October 24, 2022 | By ANDREW QUINIO
Graveyard

Just in time for Halloween, the State of California has properly dealt with zombie legislation. The Governor recently signed AB 1604, “The Upward Mobility Act,” a bill that attempted to bring a racial quota back from the dead when the legislature first introduced it. Thankfully, what the Governor signed into law bears little resemblance to its original monstrous form.

AB 1604 sought to require all California state boards and commissions to have at least one volunteer board member or commissioner from an “underrepresented community.” This essentially included any individual that identified as non-white or Caucasian.

California has hundreds of boards and commissions that advise state agencies. The members are mostly unpaid volunteers from the public appointed by the Governor and leaders of the legislature. Boards and commissions oversee a vast array of areas and issues, from acupuncture to election modernization. Members craft and implement policies impacting numerous aspects of life in the state, including licensing standards for professionals in various fields.

Under the original version of AB 1604, the state would have been able to reduce individuals seeking the honor of serving on these boards and commissions to the color of their skin, rather than their individual talents and contributions to effective public policy. It would have been yet another ghoulish attempt by California to prioritize how our institutions look rather than how they perform.

Indeed, if AB 1604’s frightful quotas sound familiar, it is because they have pounded on our doors before. AB 1604 was originally little more than the reanimated corpse of AB 979 and SB 826—which tried to mandate gender, racial, and sexual orientation quotas on corporate boards—both of which courts drove a stake through the heart of when they were found unconstitutional. AB 1604 itself was the ghost of AB 105, the legislature’s first attempt to impose a racial quota on state boards and commissions. Even Governor Newsom acknowledged the constitutional defects of AB 105, leading AB 1604’s predecessor to fail.

Pacific Legal Foundation (where I work) brought this failed history of quotas to the attention of the legislature, along with the legal defects inherent in them given their violation of the equal protection clauses of the United States and California constitutions. And, fortunately, when PLF and Californians for Equal Rights said, “don’t open that door!” the legislature heeded the advice that a horror movie character typically ignores.

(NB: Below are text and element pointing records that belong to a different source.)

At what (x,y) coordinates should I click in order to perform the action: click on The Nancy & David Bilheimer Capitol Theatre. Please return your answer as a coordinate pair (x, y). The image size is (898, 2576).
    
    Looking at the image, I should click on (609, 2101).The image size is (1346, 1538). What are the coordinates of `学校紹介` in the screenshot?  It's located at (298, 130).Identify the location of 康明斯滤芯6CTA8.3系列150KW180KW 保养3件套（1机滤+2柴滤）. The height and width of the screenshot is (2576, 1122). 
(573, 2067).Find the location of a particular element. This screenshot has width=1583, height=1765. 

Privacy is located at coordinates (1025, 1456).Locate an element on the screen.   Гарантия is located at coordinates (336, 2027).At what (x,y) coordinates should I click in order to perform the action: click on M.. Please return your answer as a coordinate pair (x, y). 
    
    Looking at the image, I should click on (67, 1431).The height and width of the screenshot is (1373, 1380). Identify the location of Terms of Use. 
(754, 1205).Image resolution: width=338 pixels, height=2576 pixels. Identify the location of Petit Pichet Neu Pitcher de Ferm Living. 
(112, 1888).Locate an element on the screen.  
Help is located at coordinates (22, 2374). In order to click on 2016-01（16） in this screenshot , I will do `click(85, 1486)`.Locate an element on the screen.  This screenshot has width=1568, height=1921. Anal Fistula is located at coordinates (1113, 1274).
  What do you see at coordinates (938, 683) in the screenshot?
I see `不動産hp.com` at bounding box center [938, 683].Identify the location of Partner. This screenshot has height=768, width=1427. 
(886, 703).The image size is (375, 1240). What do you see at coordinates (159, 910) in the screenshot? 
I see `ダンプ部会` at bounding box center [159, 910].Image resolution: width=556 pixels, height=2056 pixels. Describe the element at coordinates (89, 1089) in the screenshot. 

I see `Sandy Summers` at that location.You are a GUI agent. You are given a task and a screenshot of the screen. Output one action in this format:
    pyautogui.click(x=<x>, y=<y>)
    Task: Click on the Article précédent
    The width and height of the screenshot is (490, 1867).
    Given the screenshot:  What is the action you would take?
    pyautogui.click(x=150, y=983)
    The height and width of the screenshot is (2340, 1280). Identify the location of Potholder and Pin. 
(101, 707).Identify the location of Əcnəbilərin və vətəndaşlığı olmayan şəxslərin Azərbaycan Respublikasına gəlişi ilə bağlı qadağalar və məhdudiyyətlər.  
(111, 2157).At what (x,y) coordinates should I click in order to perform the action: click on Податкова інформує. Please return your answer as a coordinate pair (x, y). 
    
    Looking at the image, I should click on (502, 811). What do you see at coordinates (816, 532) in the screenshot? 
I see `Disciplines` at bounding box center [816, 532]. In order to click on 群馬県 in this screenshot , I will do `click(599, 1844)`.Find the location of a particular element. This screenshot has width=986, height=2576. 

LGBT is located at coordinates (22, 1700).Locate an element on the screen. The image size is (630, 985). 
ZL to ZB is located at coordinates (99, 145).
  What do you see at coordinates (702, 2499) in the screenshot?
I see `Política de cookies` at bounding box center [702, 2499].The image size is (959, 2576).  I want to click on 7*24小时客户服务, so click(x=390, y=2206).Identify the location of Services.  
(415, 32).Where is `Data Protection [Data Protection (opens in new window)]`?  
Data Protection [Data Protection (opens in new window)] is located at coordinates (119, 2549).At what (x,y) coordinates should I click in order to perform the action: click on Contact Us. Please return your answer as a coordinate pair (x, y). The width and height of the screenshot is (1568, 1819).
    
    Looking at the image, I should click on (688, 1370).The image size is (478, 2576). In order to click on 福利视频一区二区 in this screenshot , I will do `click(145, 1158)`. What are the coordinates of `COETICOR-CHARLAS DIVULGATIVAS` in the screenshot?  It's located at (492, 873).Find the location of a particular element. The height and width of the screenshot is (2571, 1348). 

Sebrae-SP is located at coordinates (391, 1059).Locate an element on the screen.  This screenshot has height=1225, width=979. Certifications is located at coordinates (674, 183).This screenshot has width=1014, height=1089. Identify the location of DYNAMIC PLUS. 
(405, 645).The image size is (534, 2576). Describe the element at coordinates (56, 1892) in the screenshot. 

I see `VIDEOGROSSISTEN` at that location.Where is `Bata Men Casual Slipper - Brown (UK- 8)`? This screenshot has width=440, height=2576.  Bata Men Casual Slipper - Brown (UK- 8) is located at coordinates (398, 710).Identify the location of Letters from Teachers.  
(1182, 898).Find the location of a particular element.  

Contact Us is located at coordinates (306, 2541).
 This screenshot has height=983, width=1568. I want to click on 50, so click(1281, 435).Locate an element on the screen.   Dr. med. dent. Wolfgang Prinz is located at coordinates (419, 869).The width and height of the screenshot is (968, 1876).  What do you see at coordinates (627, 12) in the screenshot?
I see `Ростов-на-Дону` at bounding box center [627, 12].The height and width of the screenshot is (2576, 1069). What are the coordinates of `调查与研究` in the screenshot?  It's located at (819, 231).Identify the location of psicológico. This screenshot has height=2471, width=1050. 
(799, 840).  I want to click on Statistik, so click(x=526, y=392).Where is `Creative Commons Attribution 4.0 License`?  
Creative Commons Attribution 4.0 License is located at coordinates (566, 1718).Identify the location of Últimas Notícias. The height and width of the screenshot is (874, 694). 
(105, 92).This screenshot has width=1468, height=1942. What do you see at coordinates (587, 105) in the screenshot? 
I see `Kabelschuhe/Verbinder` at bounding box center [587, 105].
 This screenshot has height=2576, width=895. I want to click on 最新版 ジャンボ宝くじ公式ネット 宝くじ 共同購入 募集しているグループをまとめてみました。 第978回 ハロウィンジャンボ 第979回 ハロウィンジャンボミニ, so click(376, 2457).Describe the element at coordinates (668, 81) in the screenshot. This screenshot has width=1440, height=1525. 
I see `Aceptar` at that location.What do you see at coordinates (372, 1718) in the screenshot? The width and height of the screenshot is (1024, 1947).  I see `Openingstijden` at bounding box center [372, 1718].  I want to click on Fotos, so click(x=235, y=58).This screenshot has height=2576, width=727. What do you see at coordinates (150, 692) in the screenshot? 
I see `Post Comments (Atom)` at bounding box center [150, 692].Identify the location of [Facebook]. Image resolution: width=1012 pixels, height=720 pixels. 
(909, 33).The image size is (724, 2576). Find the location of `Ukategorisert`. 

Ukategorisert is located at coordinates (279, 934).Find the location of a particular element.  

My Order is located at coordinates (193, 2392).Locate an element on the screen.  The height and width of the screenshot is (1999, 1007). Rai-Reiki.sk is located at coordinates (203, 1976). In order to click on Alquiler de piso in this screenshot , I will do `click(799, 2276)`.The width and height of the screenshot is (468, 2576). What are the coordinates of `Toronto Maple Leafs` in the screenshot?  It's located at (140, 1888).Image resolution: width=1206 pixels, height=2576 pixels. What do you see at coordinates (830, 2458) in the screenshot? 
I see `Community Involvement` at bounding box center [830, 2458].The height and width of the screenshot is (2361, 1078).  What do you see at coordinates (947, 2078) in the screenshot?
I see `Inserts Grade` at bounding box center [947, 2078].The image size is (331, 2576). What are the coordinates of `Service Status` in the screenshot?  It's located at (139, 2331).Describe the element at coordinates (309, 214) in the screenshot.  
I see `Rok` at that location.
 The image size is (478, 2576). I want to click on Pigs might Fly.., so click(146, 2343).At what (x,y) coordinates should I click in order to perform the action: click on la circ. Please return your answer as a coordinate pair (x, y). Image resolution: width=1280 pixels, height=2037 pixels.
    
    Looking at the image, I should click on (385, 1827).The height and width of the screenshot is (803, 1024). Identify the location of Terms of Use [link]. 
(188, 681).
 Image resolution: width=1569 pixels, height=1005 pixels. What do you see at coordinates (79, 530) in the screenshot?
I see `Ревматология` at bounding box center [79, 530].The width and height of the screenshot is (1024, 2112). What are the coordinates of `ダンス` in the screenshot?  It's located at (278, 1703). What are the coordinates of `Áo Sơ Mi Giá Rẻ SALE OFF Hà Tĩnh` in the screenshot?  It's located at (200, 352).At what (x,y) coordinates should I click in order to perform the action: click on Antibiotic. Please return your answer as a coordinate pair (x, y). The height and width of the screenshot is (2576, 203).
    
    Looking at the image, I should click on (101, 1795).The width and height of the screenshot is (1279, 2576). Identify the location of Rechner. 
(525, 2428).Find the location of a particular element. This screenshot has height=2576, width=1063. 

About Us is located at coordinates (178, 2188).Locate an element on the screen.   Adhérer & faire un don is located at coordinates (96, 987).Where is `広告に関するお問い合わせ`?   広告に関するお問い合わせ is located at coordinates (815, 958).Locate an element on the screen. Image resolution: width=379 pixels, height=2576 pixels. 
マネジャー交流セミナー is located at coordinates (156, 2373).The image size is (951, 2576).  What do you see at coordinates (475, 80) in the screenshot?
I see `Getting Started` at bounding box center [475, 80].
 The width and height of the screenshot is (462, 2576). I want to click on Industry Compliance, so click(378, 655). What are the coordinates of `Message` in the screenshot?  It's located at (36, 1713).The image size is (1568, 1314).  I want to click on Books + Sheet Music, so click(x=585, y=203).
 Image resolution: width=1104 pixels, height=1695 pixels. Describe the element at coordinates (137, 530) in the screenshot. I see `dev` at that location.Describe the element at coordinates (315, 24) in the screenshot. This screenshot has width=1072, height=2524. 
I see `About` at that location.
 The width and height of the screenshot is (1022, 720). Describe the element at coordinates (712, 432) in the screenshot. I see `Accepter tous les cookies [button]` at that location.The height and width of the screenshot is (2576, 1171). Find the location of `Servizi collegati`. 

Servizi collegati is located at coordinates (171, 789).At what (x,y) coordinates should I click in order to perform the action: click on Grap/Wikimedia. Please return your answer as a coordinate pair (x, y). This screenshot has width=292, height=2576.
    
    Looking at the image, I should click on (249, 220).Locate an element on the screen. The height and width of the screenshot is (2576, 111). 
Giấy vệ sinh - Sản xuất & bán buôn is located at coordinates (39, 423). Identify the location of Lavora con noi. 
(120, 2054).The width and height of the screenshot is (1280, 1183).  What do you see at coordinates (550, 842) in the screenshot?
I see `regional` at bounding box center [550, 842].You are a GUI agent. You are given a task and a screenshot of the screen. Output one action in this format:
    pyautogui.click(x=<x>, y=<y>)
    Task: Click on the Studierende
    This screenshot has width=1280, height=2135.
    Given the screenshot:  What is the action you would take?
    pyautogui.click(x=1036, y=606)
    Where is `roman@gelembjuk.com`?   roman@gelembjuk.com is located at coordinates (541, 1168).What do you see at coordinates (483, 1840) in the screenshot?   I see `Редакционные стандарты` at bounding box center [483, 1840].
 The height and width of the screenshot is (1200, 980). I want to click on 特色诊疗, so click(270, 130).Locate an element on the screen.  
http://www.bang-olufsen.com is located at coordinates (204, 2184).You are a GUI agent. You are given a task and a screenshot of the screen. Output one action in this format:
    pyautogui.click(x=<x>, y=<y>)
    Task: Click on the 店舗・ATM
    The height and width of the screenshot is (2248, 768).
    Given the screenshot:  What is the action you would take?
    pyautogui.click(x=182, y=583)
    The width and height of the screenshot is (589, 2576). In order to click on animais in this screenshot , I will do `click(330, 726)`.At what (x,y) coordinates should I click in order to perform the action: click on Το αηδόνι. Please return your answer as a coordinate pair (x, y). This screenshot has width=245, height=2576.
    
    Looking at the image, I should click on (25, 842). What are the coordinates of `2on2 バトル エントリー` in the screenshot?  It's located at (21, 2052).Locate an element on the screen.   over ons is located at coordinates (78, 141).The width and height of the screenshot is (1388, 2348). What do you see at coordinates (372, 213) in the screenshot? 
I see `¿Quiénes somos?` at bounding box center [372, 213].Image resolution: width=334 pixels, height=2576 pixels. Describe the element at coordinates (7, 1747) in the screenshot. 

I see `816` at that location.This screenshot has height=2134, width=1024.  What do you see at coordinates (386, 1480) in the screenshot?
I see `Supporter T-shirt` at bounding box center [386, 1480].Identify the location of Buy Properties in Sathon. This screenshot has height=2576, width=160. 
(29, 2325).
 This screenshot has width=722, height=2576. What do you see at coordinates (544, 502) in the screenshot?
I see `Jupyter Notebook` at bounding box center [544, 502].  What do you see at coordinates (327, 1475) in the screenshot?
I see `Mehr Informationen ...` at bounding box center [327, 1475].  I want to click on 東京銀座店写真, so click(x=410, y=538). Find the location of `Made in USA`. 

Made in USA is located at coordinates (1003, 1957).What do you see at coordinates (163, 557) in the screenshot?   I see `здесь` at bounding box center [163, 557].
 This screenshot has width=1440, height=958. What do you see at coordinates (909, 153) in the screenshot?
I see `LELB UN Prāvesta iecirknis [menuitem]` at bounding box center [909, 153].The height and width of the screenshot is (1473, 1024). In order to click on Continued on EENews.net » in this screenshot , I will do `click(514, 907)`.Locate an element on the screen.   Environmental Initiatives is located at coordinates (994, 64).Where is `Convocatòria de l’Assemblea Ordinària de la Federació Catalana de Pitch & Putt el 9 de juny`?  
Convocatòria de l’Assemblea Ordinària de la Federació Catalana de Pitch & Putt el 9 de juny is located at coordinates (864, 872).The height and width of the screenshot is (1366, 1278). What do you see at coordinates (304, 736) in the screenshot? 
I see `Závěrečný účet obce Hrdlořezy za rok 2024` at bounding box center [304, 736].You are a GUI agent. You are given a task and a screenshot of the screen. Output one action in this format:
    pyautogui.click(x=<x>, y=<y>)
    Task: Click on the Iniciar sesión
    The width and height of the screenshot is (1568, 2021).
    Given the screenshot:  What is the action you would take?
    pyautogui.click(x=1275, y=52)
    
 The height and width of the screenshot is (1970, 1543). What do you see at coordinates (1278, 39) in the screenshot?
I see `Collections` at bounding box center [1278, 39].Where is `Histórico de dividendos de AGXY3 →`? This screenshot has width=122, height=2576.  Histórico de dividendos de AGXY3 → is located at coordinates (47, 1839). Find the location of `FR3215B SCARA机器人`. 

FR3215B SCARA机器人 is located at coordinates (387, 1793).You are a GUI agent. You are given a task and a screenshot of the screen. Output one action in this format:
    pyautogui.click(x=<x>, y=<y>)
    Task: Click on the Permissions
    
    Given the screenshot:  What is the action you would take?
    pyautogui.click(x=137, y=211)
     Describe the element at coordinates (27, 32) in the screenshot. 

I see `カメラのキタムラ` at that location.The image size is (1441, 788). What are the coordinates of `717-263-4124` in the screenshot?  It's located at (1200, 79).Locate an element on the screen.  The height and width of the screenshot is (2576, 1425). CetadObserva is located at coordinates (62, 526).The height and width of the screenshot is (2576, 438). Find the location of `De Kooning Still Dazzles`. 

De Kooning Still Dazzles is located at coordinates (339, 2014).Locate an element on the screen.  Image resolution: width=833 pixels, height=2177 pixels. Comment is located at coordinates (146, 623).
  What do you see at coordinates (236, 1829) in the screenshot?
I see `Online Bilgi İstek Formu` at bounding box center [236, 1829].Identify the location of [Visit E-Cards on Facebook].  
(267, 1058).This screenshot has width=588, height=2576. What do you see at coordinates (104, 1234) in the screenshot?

While the current form of AB 1604 is an improvement, continued vigilance is necessary as the dead often sleep restlessly. Current law requires state agencies to maintain upward mobility programs to develop the careers of state employees in low-paying occupations. AB 1604 now requires these programs to set annual goals, including the number of employees expected to progress to higher positions. Notably, these goals “may include race, gender, LGBTQ, and disability status as factors to the extent permissible under state and federal equal protection and antidiscrimination laws.” This limitation is not completely reassuring, as not every state official may be aware of the outer bounds of this permission. Agencies cannot use AB1604 to awaken, like Rip Van Winkle, long slumbering racial preferences by providing career assistance to employees based on their race, or depriving others of it on the same basis. Some state employer might unwittingly attempt this to satisfy upward mobility goals, but if they do, state employees need not ask “who you gonna call?” to know where to turn to vindicate their rights.

The impetus behind AB 1604 raises further concerns that the legislature is not finished with quotas. The bill was meant to address a disparity between white and non-white civil servants and the eerie speculation that the “system in place … hinders Non-White civil service personnel.” That ghastly assumption will persist past AB 1604. And given that California’s history is haunted by attempts to enact unconstitutional quotas, there is good reason to be wary of quotas rising from the grave yet again.

This may be the end of quotas on our boards and commissions for now, but like every good horror movie, “the end” comes with a question mark.